Comment oublier, par exemple, d’insurpassés chefs-d’œuvre tels High Sierra (La Grande Evasion, Raoul Walsh, 1941), Glass Key (La Clé de verre, Stuart Heisler, 1942), Double Indemnity (Assurance sur la mort, Billy Wilder, 1944), Laura (Otto Preminger, 1944), Phantom Lady (Les Mains qui tuent, Robert Siodmak, 1944), The Woman in the Window (La Femme au portrait, Fritz Lang, 1945), Black Angel (L’Ange noir, Roy William Neil, 1946), Notorious (Les Enchaînés, Alfred Hitchcock, 1946), Out of the Past (La Griffe du passé, Jacques Tourneur, 1947) et mille autres encore que le format de cette chronique nous contraint impitoyablement de passer sous silence.
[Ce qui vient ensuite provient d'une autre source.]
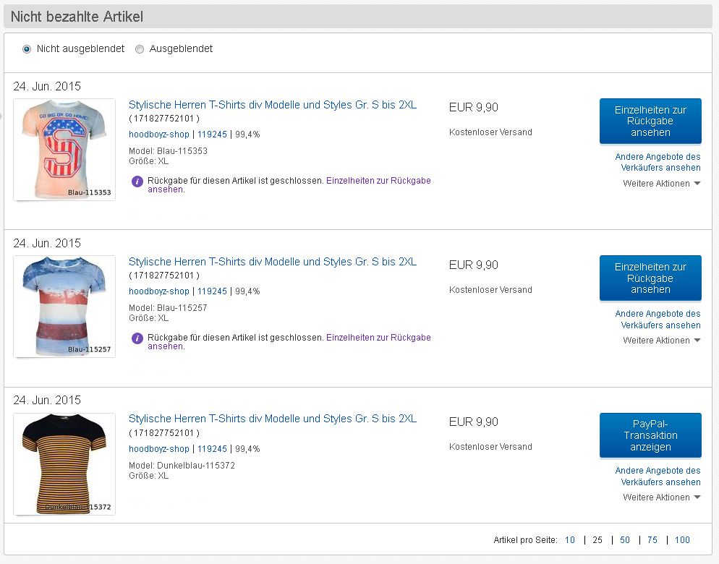
Task: Open the third listing's item title link
Action: click(273, 419)
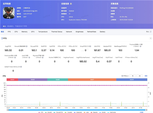Screen dimensions: 153x113
Task: Click the SmallJank info icon
Action: pyautogui.click(x=15, y=57)
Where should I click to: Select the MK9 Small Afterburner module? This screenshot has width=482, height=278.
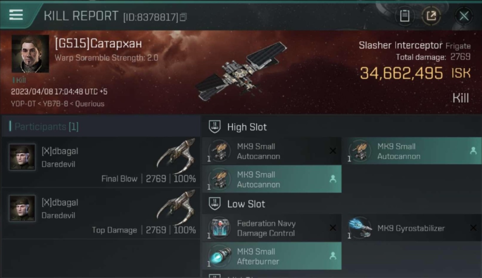click(272, 256)
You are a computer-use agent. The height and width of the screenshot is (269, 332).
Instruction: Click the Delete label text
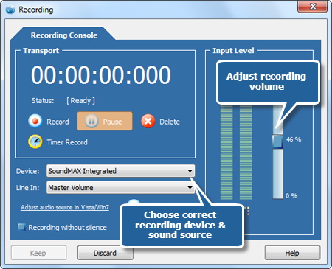point(170,122)
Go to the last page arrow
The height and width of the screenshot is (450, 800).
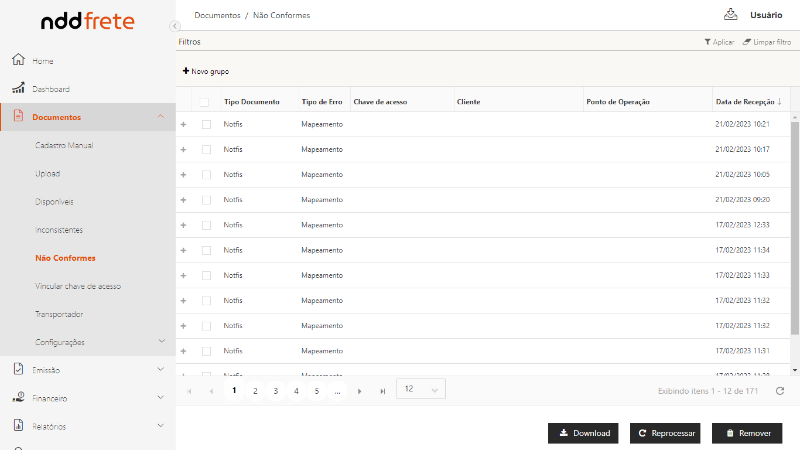point(382,391)
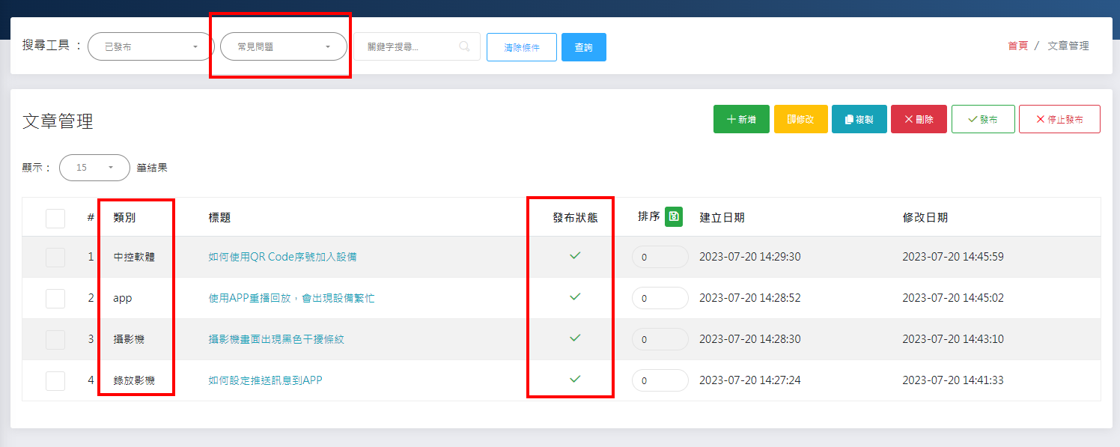Click the sort order field of row 2
The height and width of the screenshot is (447, 1120).
(x=660, y=298)
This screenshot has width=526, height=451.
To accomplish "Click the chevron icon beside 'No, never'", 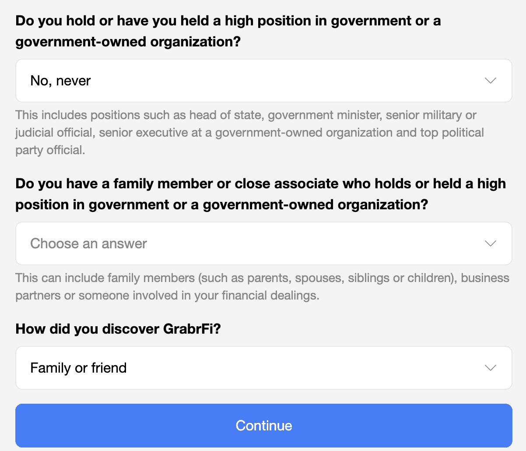I will [x=491, y=81].
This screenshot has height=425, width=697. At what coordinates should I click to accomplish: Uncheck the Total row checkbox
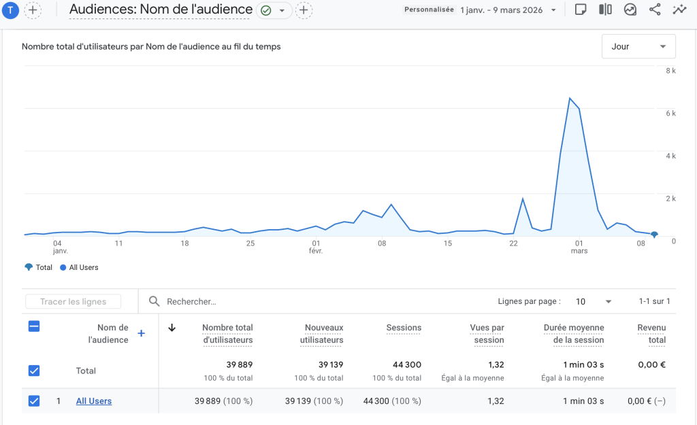click(34, 371)
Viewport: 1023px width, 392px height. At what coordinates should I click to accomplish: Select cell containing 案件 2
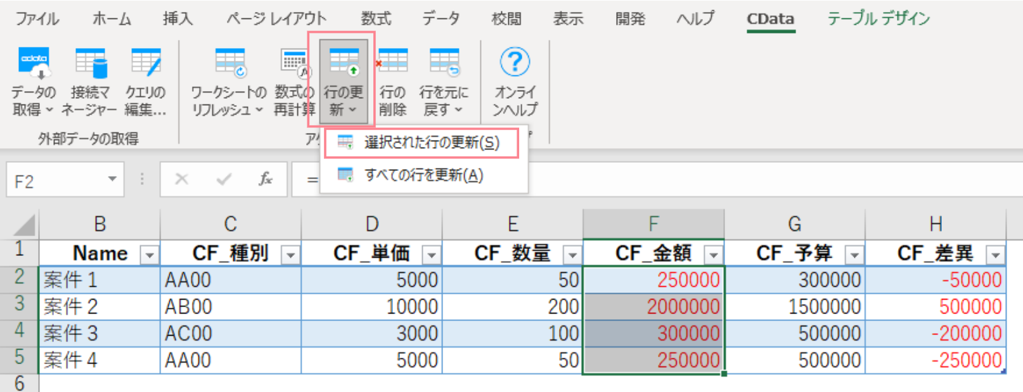coord(100,307)
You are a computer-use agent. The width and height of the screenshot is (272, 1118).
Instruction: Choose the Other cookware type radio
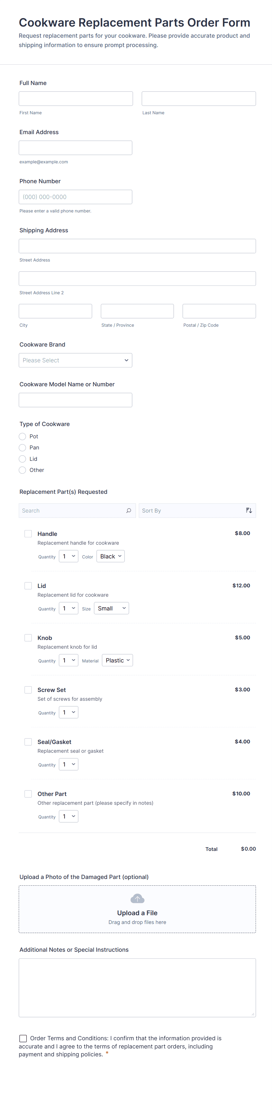(x=23, y=470)
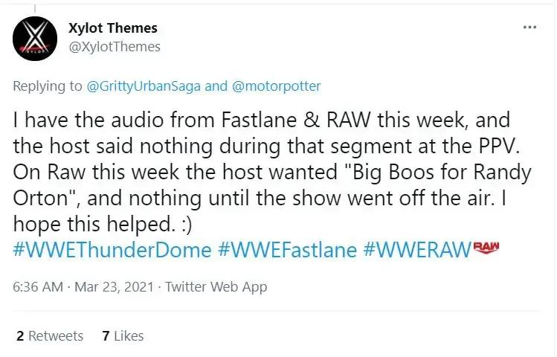Viewport: 557px width, 357px height.
Task: Click the 'Replying to' label
Action: click(x=48, y=86)
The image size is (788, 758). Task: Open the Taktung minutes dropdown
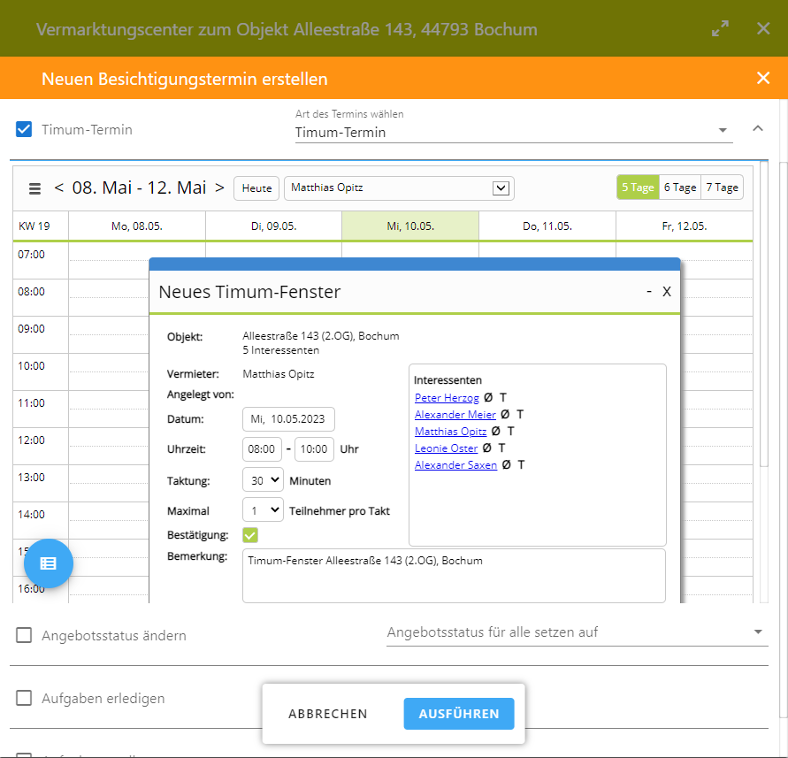(x=263, y=480)
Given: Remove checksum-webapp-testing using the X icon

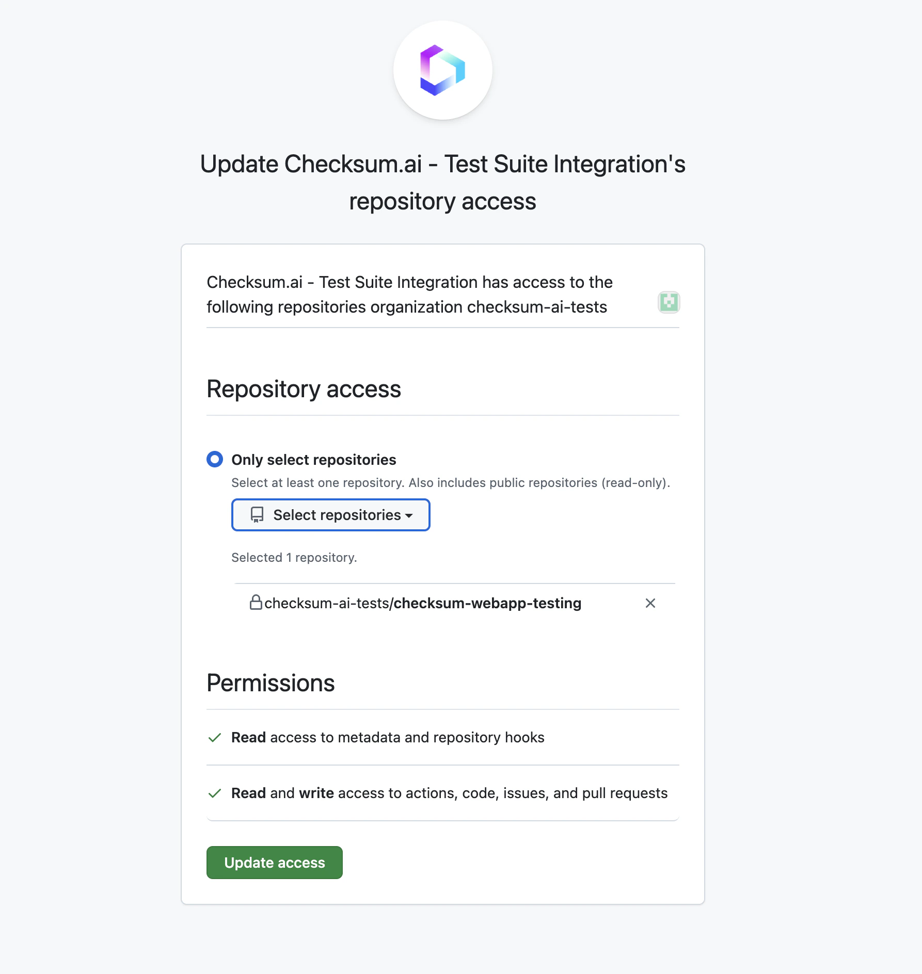Looking at the screenshot, I should tap(650, 603).
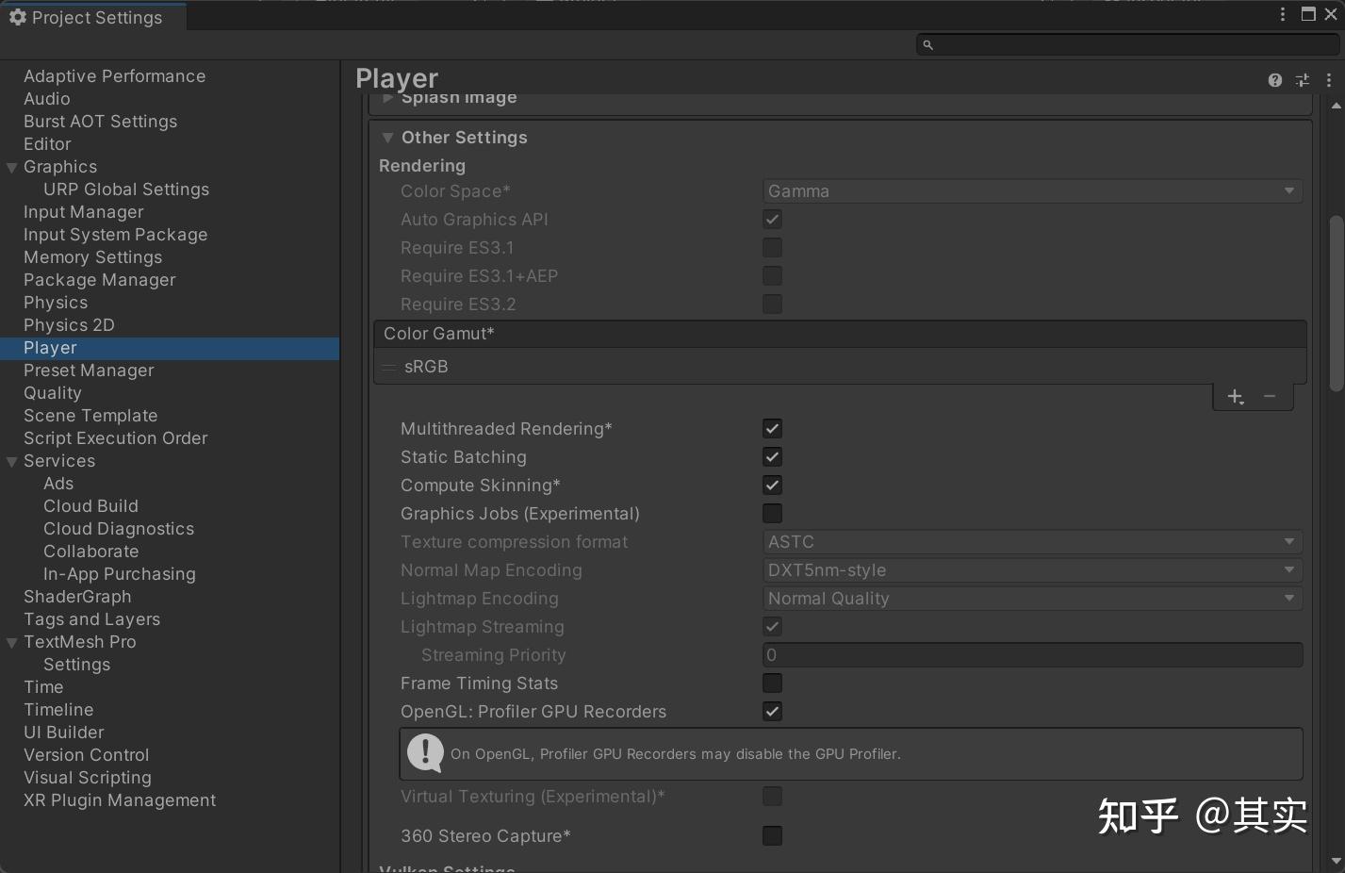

Dans le genre, la seule année 1950 représente un incroyable condensé : The Asphalt Jungle (Quand la ville dort, John Huston), Dark City (La Main qui venge, William Dieterle), Gun Crazy (Le Démon des armes, Joseph H. Lewis), House by the River (Fritz Lang), In a Lonely Place (Le Violent, Nicholas Ray), Sunset Boulevard (Boulevard du crépuscule, Billy Wilder)… et tant et plus.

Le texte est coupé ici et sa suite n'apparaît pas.